___ DATA SHOWN

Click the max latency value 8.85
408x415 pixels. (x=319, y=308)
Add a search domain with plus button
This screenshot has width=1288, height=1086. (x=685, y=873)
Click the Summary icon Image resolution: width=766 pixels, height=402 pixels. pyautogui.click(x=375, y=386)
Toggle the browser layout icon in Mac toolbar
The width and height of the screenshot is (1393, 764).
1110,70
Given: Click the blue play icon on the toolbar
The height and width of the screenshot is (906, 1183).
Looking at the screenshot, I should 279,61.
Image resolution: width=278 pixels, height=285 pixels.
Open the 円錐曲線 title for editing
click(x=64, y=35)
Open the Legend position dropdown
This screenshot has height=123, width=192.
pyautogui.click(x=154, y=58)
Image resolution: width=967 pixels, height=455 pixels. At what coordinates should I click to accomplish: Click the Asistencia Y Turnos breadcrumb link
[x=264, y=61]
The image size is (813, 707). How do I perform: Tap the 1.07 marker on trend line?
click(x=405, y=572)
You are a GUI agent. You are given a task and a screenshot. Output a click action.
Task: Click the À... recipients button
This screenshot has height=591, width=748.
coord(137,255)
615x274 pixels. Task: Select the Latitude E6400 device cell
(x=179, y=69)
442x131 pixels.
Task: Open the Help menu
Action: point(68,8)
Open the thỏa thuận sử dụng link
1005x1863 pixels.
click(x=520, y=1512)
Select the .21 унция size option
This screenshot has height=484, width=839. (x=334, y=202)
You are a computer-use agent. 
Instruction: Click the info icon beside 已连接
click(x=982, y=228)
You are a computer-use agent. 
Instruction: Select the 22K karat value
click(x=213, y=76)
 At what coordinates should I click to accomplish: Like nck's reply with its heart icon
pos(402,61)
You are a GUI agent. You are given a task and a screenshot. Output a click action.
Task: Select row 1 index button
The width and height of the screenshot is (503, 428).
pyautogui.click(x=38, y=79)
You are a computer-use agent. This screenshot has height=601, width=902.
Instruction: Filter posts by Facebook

______

YOUR ASSIGNMENT:
Output only the lines from the top of the entries through the one holding "Image resolution: width=278", copied exactly.

WRITTEN REPLY:
Click the max latency value 8.85
408x415 pixels. (x=319, y=308)
Add a search domain with plus button
This screenshot has width=1288, height=1086. (x=685, y=873)
Click the Summary icon Image resolution: width=766 pixels, height=402 pixels. pyautogui.click(x=375, y=386)
Toggle the browser layout icon in Mac toolbar
The width and height of the screenshot is (1393, 764).
1110,70
Given: Click the blue play icon on the toolbar
The height and width of the screenshot is (906, 1183).
Looking at the screenshot, I should 279,61.
Image resolution: width=278 pixels, height=285 pixels.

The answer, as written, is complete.